We didn’t need Periscope; we needed to identify what we did better than anyone else, as is discussed in The Coherence Premium, and integrate that into our marketing to attract attendees and distinguish ourselves. In our non-profit field, of the four types of strategic resources discussed in this week’s lecture, human resources are the most critical. As Professor Zak said, it’s “our team versus your team.” We had a better team than our competitors and needed to focus on capitalizing on our team’s skills, instead of adding unnecessary tech to the mix.  While the actual technology we bet on was free, our staff time was not. This new tech strategy wasted time and resources, causing other projects to suffer.
The Walt Disney Company’s MagicBand is another example of a company that made a bet on the wrong technology, a $1 billion bet. In 2013, at the Walt Disney World Resort, the company launched MagicBand, a smart wristband with RFID technology aimed at improving visitor experience. However, this technology is somewhat dated. Eddystone, a Bluetooth technology that works with both iOS and Android phones, may have been a better bet; it's cheaper and more efficient.

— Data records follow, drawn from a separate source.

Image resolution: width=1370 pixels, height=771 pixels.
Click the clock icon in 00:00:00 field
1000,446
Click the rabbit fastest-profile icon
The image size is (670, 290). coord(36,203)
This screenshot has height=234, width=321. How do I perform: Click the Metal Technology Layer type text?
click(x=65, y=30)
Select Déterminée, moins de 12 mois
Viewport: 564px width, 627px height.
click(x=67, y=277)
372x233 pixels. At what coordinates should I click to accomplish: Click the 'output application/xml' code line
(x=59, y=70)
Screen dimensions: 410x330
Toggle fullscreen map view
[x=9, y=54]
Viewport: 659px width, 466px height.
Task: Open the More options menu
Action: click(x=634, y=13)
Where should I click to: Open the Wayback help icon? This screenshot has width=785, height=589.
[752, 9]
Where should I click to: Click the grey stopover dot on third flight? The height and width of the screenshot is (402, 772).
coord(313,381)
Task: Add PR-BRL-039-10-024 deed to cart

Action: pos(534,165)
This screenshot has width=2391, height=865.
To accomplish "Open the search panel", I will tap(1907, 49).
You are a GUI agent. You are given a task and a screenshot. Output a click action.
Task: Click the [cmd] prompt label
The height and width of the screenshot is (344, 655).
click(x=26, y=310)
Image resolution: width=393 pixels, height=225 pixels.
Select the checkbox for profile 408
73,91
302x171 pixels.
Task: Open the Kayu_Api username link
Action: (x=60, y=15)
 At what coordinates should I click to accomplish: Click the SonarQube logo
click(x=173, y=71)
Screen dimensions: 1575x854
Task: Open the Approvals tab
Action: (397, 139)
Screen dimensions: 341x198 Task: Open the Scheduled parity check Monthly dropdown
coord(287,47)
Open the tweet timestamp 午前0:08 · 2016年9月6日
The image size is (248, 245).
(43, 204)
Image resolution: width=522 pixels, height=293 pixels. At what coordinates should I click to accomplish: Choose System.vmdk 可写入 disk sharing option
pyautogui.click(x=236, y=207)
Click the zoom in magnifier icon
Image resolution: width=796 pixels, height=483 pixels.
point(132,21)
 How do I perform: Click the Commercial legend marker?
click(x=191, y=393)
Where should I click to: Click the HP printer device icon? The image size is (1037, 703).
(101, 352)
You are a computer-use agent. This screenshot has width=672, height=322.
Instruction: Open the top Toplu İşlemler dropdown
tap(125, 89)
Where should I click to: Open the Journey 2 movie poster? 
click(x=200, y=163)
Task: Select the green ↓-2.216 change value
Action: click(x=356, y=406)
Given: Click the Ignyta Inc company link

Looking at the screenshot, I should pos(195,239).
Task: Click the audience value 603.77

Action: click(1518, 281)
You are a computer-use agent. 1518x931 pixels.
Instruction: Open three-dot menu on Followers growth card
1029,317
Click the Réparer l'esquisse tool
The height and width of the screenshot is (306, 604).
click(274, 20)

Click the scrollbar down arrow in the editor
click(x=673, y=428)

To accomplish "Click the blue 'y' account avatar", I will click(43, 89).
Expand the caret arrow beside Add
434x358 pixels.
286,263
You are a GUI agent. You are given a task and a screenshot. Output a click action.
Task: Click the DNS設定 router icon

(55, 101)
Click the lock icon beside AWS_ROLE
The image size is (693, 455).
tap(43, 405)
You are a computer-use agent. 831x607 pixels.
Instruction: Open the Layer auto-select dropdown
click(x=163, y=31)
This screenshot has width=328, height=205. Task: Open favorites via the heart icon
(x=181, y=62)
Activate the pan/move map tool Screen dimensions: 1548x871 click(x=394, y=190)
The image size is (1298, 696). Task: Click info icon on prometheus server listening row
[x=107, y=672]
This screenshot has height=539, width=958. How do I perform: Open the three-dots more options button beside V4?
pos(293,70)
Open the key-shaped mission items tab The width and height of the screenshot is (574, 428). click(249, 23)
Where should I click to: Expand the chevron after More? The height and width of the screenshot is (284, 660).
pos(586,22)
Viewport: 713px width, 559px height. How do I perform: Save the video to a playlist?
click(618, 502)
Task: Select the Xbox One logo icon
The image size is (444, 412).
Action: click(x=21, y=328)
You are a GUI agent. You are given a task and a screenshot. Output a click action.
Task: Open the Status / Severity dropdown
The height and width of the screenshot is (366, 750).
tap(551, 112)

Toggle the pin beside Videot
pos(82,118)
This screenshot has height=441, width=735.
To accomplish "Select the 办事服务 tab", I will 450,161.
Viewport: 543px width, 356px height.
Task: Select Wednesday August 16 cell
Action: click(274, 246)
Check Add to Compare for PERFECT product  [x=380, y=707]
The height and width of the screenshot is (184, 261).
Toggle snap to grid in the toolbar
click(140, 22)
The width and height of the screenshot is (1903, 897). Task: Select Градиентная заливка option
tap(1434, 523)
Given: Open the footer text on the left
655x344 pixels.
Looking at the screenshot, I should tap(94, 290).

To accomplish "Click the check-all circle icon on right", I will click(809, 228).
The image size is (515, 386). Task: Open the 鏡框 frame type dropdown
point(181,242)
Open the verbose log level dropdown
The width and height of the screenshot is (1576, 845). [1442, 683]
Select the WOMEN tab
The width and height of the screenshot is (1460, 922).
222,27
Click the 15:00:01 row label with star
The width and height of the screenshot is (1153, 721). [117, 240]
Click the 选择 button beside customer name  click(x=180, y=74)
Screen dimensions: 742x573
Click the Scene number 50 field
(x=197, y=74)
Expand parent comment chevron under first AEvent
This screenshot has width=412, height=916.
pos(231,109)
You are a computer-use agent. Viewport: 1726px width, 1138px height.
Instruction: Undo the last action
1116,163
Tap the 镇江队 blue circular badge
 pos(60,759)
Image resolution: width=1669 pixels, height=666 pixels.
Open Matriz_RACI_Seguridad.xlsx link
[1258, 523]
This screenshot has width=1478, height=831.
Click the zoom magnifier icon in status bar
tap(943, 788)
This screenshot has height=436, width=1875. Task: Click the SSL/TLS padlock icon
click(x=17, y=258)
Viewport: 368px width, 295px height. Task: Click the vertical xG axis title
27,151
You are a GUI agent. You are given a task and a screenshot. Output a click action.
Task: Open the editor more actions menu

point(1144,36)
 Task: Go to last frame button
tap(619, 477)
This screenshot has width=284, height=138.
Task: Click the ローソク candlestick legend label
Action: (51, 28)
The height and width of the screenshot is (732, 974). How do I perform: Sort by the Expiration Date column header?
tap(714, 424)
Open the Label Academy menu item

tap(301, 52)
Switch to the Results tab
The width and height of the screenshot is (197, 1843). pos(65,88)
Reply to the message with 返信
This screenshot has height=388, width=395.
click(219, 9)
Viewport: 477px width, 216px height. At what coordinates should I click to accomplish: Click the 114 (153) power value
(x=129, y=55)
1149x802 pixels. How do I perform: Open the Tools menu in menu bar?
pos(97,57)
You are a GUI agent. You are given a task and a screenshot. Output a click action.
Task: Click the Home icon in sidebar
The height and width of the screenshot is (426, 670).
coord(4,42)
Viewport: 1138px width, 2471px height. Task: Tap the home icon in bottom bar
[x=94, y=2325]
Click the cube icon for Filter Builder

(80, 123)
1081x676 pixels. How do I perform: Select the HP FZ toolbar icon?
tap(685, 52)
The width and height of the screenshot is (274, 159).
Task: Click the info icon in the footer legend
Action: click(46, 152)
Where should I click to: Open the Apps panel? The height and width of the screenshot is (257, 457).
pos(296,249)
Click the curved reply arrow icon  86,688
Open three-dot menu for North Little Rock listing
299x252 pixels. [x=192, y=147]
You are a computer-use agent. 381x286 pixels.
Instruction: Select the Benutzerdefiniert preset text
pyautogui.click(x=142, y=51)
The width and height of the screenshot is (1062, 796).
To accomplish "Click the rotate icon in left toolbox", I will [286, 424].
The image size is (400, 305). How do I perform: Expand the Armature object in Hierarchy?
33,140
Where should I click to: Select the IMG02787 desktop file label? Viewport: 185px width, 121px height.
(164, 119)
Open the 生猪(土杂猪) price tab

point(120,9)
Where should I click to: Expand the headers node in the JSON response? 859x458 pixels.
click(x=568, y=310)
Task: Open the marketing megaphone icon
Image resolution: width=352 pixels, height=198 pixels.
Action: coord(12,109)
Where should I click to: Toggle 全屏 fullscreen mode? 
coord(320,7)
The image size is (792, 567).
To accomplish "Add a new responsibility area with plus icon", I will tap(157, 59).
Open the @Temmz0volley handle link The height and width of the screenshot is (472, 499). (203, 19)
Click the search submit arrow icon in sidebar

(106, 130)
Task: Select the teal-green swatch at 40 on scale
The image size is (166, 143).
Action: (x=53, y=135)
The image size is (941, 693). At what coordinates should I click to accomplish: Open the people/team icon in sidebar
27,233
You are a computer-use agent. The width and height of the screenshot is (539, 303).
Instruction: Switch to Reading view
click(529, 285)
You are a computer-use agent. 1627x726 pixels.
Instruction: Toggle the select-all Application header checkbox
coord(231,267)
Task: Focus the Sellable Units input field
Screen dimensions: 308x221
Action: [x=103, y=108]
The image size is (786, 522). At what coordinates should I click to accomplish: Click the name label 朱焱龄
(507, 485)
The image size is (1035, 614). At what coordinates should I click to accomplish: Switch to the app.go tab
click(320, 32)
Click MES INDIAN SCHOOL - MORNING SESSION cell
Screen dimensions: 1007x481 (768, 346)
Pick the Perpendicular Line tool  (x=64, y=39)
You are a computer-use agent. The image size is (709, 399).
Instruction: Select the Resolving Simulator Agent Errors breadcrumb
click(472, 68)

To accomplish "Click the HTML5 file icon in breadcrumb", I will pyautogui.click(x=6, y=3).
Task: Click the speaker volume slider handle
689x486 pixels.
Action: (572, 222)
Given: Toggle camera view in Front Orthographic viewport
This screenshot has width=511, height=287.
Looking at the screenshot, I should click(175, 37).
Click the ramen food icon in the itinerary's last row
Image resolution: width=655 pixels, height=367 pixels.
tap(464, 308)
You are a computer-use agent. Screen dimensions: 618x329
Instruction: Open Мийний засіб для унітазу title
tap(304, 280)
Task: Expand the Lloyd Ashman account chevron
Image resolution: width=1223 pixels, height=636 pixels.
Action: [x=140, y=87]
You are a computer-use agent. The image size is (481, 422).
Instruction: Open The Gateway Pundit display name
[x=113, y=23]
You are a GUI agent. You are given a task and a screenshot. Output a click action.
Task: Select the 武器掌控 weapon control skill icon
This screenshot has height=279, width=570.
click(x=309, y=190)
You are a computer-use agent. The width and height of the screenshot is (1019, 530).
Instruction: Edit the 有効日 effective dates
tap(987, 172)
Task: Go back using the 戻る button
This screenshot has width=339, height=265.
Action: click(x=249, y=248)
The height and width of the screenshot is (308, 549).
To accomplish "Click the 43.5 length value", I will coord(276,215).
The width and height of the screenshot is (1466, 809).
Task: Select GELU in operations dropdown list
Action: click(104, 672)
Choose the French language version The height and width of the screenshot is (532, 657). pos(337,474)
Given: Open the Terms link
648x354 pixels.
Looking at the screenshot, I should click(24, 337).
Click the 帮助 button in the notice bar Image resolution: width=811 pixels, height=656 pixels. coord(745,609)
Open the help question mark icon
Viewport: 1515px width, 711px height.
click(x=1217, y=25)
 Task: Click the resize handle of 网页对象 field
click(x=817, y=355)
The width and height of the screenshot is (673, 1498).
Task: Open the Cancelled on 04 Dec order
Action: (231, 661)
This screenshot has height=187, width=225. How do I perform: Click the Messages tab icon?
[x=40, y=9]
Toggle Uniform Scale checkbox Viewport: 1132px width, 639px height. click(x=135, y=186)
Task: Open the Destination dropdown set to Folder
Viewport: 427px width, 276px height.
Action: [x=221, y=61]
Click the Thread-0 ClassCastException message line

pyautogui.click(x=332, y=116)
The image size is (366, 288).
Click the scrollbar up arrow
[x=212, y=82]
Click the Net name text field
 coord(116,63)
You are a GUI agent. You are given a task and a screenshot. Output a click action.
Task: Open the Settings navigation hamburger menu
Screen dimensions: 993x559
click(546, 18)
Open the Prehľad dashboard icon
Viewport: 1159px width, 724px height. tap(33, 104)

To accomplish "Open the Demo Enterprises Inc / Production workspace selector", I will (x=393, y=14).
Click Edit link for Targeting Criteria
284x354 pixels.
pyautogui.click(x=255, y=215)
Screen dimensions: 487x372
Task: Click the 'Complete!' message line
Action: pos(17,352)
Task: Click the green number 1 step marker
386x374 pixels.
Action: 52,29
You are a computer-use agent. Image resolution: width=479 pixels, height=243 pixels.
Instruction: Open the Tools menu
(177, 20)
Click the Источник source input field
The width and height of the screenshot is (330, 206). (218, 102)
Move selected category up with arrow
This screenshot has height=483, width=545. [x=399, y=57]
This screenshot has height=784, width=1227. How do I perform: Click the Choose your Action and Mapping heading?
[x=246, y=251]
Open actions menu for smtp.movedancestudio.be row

Former Walt Disney COO Tom Staggs stated that MagicBand would likely not come to Disneyland in Anaheim, California, because restructuring costs would be too high. Nor would it go to Shanghai, as a high proportion of guests there have smartphones and could use an app instead of the band. Staggs said, "We’ll use it everywhere it makes sense. But we don’t want to let something we think is cool and cutting edge become a legacy item that we’re trying to drag along."[1] It seems the company is trying to avoid stubbornly staying the course, another one of the seven ways to fail big.

It’s easy for companies to fall into a tech trap, in attempts to get ahead of the competition. However, you can end up rushing into an expensive situation that’s not appropriate for your organization.